Researchers are looking for people with congenital myasthenic syndrome (CMS) to participate in a phase 3 study being conducted by Catalyst Pharmaceuticals to test the experimental drug amifampridine phosphate.
Amifampridine phosphate is a potassium channel inhibitor designed to cause greater stimulation of muscle by prolonging nerve signals and is expected to help treat muscle weakness in people with CMS. The drug has shown promising results in treating patients with a related disorder called LEMS.
The goals of the study are to determine the safety, tolerability and efficacy of amifampridine phosphate and determine whether the drug is effective in CMS.

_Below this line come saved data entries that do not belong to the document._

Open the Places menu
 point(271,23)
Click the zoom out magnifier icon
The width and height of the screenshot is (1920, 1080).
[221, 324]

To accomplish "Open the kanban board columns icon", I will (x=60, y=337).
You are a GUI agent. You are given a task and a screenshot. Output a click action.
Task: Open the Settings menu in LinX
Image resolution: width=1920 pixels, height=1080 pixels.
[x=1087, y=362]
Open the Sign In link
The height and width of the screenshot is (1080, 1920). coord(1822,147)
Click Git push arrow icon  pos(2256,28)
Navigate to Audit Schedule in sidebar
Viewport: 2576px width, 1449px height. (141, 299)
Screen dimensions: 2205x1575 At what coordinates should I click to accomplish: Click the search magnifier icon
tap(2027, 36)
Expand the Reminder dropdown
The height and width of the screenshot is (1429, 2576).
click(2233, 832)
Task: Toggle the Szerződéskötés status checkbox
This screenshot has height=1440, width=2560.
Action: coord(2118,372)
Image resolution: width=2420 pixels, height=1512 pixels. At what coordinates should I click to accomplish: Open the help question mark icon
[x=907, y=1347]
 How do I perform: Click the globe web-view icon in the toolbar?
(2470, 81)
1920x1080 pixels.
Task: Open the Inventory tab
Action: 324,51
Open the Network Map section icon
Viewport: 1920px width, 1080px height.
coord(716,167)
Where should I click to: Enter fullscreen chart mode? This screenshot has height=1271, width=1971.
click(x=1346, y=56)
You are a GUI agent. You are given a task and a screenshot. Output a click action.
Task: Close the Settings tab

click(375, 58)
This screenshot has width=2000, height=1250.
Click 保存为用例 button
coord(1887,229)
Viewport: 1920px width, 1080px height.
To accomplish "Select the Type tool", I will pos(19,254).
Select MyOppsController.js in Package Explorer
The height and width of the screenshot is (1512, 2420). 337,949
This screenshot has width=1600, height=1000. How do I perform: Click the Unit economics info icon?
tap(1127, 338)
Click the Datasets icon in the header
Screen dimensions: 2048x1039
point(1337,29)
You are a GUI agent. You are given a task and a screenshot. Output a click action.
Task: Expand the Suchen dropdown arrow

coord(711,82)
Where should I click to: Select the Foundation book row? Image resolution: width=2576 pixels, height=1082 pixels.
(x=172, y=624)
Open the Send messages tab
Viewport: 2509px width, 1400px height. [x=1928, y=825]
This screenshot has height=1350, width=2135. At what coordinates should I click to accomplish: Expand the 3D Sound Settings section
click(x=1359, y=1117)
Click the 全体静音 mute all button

Study participants will receive an initial evaluation and several clinical exams. Tests will include heart rhythm (ECG), muscle testing (EMG) and questionnaires. After study completion, participants will be eligible for an expanded access program in which they will be able to continue to receive treatment with the drug.
Participants may be male or female, age 2 years or older, with a genetically confirmed CMS mutation. Those whose CMS has not been genetically confirmed will have genetic testing done at screening, and additional eligibility criteria will be reviewed with each patient’s physician.
Trial sites are located in California, Georgia, Maryland, Massachusetts and Ohio. Travel-related costs will be provided for those who are willing to travel.
For additional information on this trial, visit ClinicalTrials.gov information and enter NCT02562066 into the search box. If you are interested in participating in the study, call 844-347-3277 or email EAP@catalystpharma.com.
MDA has supported the development of amifampridine phosphate for children with CMS. It’s hoped that this trial will yield insight into whether or not the drug may be an effective treatment.